Gazete okura satılır!
Gazeteler haber yazarlar. Çok ender de olsa kendileri haber olurlar. Hürriyet Gazetesi ve onun zincirinin halkaları olan TV’ler, radyolar, dergiler satıldı. Büyük haber oldu. Gazete zorbaya satılmaz. İktidara satılmaz. Devlete...

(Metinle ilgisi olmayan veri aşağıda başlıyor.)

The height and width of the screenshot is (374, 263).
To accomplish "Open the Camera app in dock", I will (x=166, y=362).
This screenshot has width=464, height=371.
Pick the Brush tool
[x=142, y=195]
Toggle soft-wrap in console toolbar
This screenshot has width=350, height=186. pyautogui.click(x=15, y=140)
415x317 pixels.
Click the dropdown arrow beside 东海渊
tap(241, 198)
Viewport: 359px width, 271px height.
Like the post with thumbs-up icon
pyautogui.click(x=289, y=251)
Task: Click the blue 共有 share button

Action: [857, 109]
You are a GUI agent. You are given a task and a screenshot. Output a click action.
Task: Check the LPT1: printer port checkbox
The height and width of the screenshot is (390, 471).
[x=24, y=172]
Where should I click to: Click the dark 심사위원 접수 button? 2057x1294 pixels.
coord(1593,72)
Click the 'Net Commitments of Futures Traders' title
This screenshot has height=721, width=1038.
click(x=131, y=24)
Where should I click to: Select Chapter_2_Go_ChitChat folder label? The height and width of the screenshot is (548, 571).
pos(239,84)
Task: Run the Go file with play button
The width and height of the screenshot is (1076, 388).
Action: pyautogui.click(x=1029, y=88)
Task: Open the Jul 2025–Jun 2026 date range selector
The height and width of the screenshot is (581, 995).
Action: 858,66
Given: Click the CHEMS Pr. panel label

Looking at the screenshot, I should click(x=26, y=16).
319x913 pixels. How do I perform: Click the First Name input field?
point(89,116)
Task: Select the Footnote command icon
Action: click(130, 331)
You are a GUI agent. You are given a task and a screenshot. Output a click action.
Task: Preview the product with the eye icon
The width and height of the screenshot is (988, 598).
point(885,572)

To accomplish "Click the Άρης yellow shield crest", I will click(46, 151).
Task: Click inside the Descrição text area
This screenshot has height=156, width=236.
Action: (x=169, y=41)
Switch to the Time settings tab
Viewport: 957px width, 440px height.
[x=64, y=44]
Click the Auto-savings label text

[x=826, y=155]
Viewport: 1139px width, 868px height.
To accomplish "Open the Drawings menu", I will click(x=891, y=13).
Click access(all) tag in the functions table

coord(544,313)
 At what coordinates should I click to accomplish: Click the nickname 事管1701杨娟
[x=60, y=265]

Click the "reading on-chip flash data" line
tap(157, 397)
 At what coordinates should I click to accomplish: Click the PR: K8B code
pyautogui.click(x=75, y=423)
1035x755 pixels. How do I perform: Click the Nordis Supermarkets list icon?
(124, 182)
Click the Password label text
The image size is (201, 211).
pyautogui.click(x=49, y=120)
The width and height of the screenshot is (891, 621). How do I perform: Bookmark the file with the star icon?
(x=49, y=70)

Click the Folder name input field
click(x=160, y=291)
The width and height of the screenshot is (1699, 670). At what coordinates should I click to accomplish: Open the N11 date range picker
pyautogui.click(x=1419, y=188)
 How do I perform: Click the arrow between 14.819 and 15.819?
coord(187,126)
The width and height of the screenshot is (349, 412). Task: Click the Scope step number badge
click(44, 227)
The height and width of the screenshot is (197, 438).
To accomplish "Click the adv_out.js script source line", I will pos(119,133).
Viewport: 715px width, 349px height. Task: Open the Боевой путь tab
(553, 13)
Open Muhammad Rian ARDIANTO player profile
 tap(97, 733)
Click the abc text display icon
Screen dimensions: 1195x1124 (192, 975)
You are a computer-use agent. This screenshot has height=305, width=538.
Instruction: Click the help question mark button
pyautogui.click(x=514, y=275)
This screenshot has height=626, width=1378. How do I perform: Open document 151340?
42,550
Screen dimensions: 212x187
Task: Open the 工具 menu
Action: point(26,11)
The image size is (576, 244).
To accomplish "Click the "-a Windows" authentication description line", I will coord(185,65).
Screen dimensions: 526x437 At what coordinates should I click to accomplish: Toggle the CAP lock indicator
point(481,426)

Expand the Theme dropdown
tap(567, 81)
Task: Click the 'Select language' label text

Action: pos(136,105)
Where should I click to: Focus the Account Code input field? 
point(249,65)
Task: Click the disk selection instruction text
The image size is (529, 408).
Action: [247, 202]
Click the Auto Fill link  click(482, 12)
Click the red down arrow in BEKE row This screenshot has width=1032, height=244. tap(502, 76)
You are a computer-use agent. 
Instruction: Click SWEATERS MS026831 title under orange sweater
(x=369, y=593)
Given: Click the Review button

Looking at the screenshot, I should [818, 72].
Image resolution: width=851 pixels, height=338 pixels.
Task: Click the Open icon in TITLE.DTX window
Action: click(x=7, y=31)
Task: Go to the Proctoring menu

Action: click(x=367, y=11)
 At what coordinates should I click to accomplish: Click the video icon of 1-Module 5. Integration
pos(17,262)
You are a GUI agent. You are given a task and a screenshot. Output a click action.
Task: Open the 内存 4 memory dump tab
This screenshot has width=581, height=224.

Gazeteler haber yazarlar. Çok ender de olsa kendileri haber olurlar. Hürriyet Gazetesi ve onun zincirinin halkaları olan TV’ler, radyolar, dergiler satıldı.
Büyük haber oldu.
Gazete zorbaya satılmaz.
İktidara satılmaz.
Devlete satılmaz.
Gazete okura satılır.
Kaderin cilvesine bakın; Hürriyet Gazetesi’nin kurucusu olan Sedat Simavi’ye; “Sen bu Hürriyet’i yayınlamaya başlıyorsun, kime satacaksın?” diye sordular. Yıl 1948’di. O da; “Türkiye’de gazeteler devlete satılıyor, ben okuyucuya satacağım” cevabını verdi.
Sözünü tuttu.
Hürriyet, Hürriyet oldu.
Sözün özü şuydu: Okurun satın almak için verdiği (bugün 1 TL) para, hem kağıt, hem boya, mürekkep, baskı makinası giderlerini, yazar, çizer ve çalışanların maaşlarını, patronun kârını, devletin vergisini karşılamalıydı. Aksi olursa gazete arsızlaşıyor, yüzsüzleşiyor gidip zorbaya, egemene, iktidara, büyük sermayeye, devlete satılmak zorunda kalıyor. Arsızlaşan gazeteyi de okur sevmiyor, o tip gazeteler satışlarında diplerde sürünüyorlar.
* * *
Hürriyet, Simavi Ailesi’nin elinden çıktı; sermaye sahibi ve basın dışı sektörlerde de güçlü yatırımı olan Aydın Doğan’a satıldı. Aydın Doğan, Hürriyet’in kimyası ile işadamlığının kimyası arasında kaldı. Ağır ve haksız vergi cezaları ile korkutmalar, korkmalar, iktidar sızıntısı yazarlara köşe açmalar, eğilmeler, bükülmeler, durumu idare etmeler oldu fakat gerçek şu ki; “Hürriyet’in genetiğinde yerleşmiş ‘gazete okura satılır’ ana kimyası yaşamaya devam etti. Bu kimya; Sedat Simavi’nin gazete için söylediği reçeteydi. Gazeteci için verdiği reçete ise ‘Kalemini gerekirse kır, fakat asla satma’ sözüydü.
Şimdi ne olacak?
Tayyip Erdoğan, belediye başkanlığı döneminden başlayarak, parti başkanı, başbakan, cumhurbaşkanı olarak girdiği her seçimde, meydanlarda “Aydın Doğan” üzerinden büyük sermayeye mutlaka verip veriştirerek oy topluyordu. Bugün AKP seçmeni içinde “fakirin fakir kalmasını Aydın Doğan’ın Hürriyet’in sahibi olmasına bağlayan” hatırı sayılır bir kitle var. Erdoğan, bu inancı oya dönüştürdü. Şimdi gazete, iktidar yanlısı büyük işadamı ve çok sektörde şirketler sahibi Erdoğan Demirören’e satıldığına göre “Hürriyet’in kimyası” masaya yatırılabilir.
En büyük haber!
Hürriyet’in satılması değil.
En büyük haber.
Genetiğinin ne olacağı?
İzleyeceğiz. Göreceğiz.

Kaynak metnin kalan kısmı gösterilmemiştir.